### DOCUMENT EXCERPT

The practice consists of Medicare and TRICARE patients only, usually a 60/40 split, respectively. Additionally, the surgeons specialize in two types of procedures: Anterior Cervical Discectomy and Fusion (CPT code 22551) and Arthrodesis Anterior Interbody Lumbar (CPT code 22558). Typically, they do about the same amount of each procedure type each year. Patients initial evaluation upon referral to them is charged at the new patient visit rate (Evaluation & Management (EM) Code 99203) and all other return visits are charged at the established patient visit rate (EM Code 99213). As expected, only a small percentage of new patient visits result in surgery. However, this has been a growing concern for the practice, so much so, Dr. Nesser is now requiring the referring providers to obtain an initial MRI screen prior to referring a patient.

### AVAILABLE DATA
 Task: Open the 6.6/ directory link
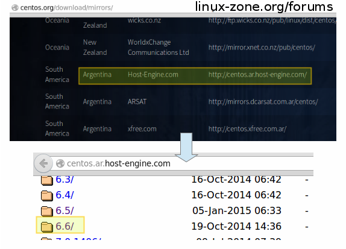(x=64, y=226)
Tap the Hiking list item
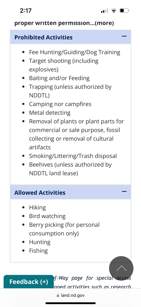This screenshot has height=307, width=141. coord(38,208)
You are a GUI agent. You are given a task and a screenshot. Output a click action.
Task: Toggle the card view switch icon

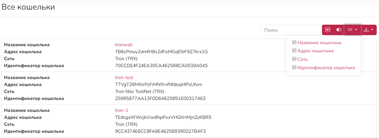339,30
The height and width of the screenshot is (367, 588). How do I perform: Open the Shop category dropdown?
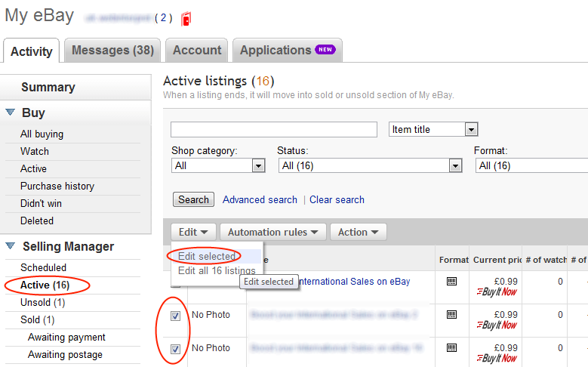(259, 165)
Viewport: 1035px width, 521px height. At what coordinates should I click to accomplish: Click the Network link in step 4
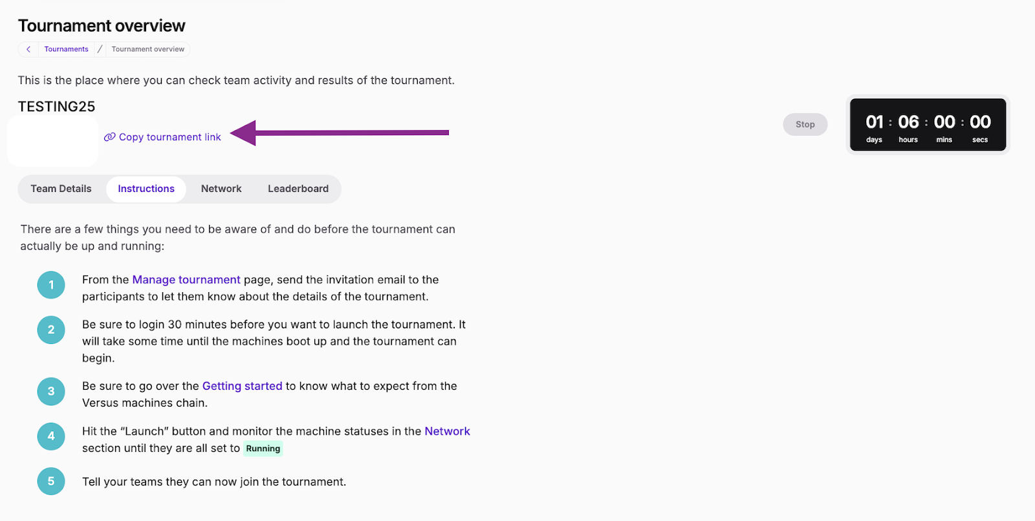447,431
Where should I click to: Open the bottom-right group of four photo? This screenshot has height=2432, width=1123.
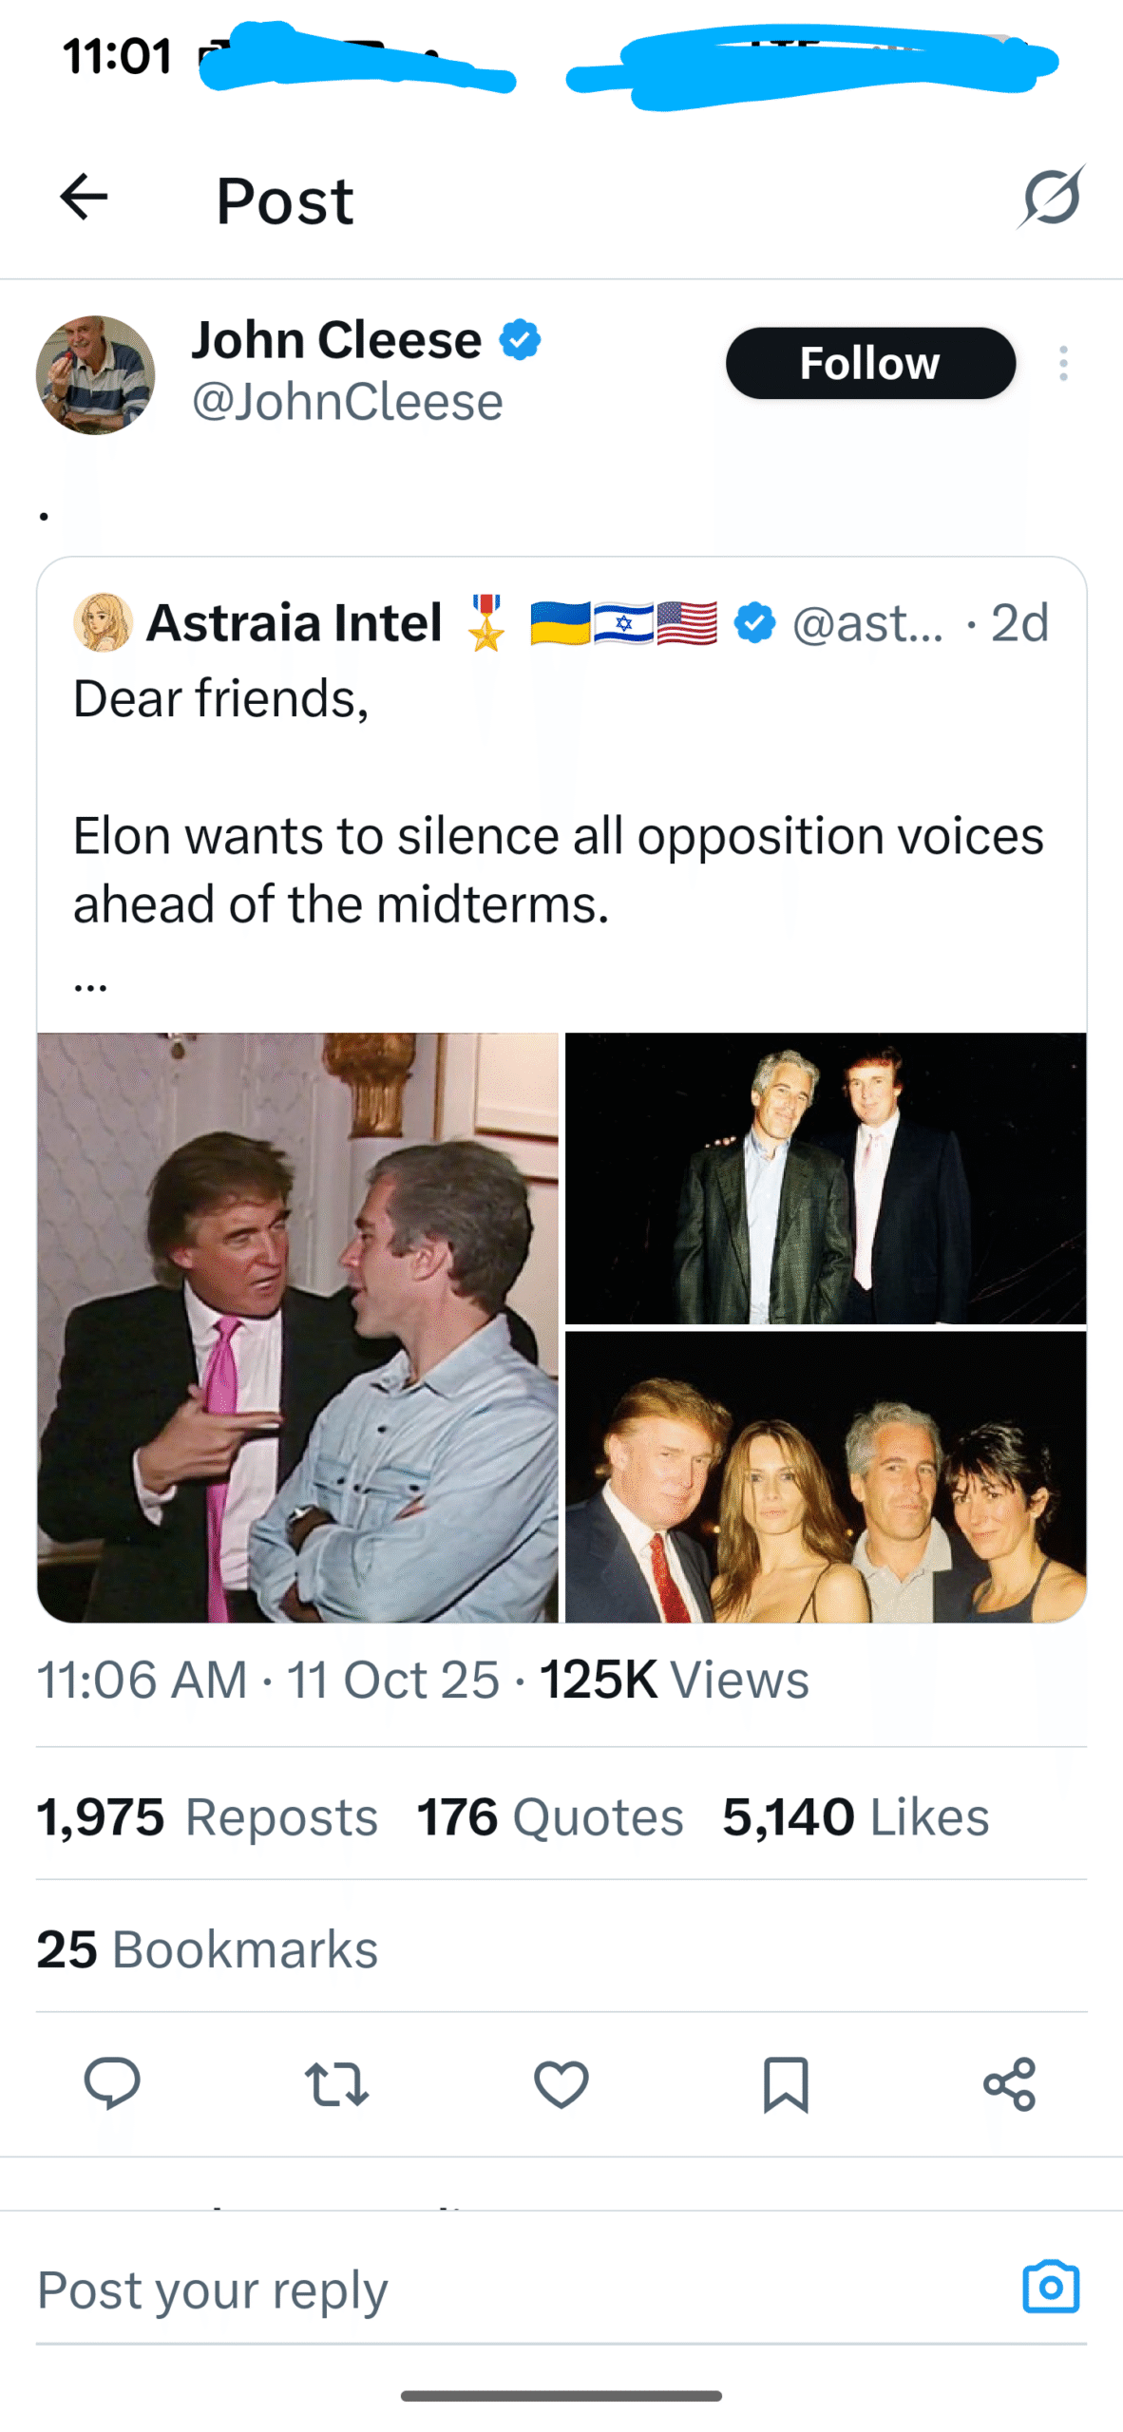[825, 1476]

...

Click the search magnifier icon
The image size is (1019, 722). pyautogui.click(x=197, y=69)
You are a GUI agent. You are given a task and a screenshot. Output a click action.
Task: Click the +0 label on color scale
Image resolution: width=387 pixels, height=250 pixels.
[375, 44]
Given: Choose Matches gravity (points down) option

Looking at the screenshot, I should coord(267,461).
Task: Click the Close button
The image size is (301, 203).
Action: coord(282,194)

### EXERCISES TO COMPLETE
(1) Reproduce the stretch of the passage on the surgical practice from "The practice consists" through "referring a patient.".
(2) In the passage on the surgical practice, what is Dr. Nesser now requiring of referring providers?
(3) Carry the passage on the surgical practice forward from its final sentence.

### RESULTS OF THE TASKS
(1)
The practice consists of Medicare and TRICARE patients only, usually a 60/40 split, respectively. Additionally, the surgeons specialize in two types of procedures: Anterior Cervical Discectomy and Fusion (CPT code 22551) and Arthrodesis Anterior Interbody Lumbar (CPT code 22558). Typically, they do about the same amount of each procedure type each year. Patients initial evaluation upon referral to them is charged at the new patient visit rate (Evaluation & Management (EM) Code 99203) and all other return visits are charged at the established patient visit rate (EM Code 99213). As expected, only a small percentage of new patient visits result in surgery. However, this has been a growing concern for the practice, so much so, Dr. Nesser is now requiring the referring providers to obtain an initial MRI screen prior to referring a patient.

(2) Referring providers must obtain an initial MRI screen before referring a patient.

(3)
On average, between the two surgeons, they see 20 new patient visits and 24 established visits per day. Two days per week are reserved for conducting the surgeries at the hospital and the remaining three days are for outpatient visits at their office. The surgeons work 48 weeks out of the year (the entire office is closed for two weeks during the Christmas/New Year’s holiday break) and the surgeons take an additional two weeks of vacation at different times throughout the year. Each of the two-clinical staff earn $30 per hour, usually work 40 hours per week, but do earn time and a half for overtime past 40 hours/week, and they do not receive vacation time pay (i.e., the 2 weeks at Christmas are non-paid vacation; however, they do receive a Christmas bonus each year depending upon the practice’s profits). Ms. Delay is especially concerned about providing Christmas bonuses this year, another reason for completing the analysis quickly. Generally, Dr. Nesser distributes 3% of the profits (after tax) as Christmas bonuses across all of the employees. The practice’s tax rate is 30%. The practice consists of only one nurse practitioner, two clinical staff, and three administrative staff, so the bonuses are usually quite high on a per person basis. The second surgeon also shares in the bonuses.
Ms. Delay did leave you an Excel file that contains the data you need to complete the designated tasks. You are excited to get started, especially since Ms. Delay informed you that Dr. Nesser is very impressed with your work and is planning to include you in the Christmas bonus distribution this year!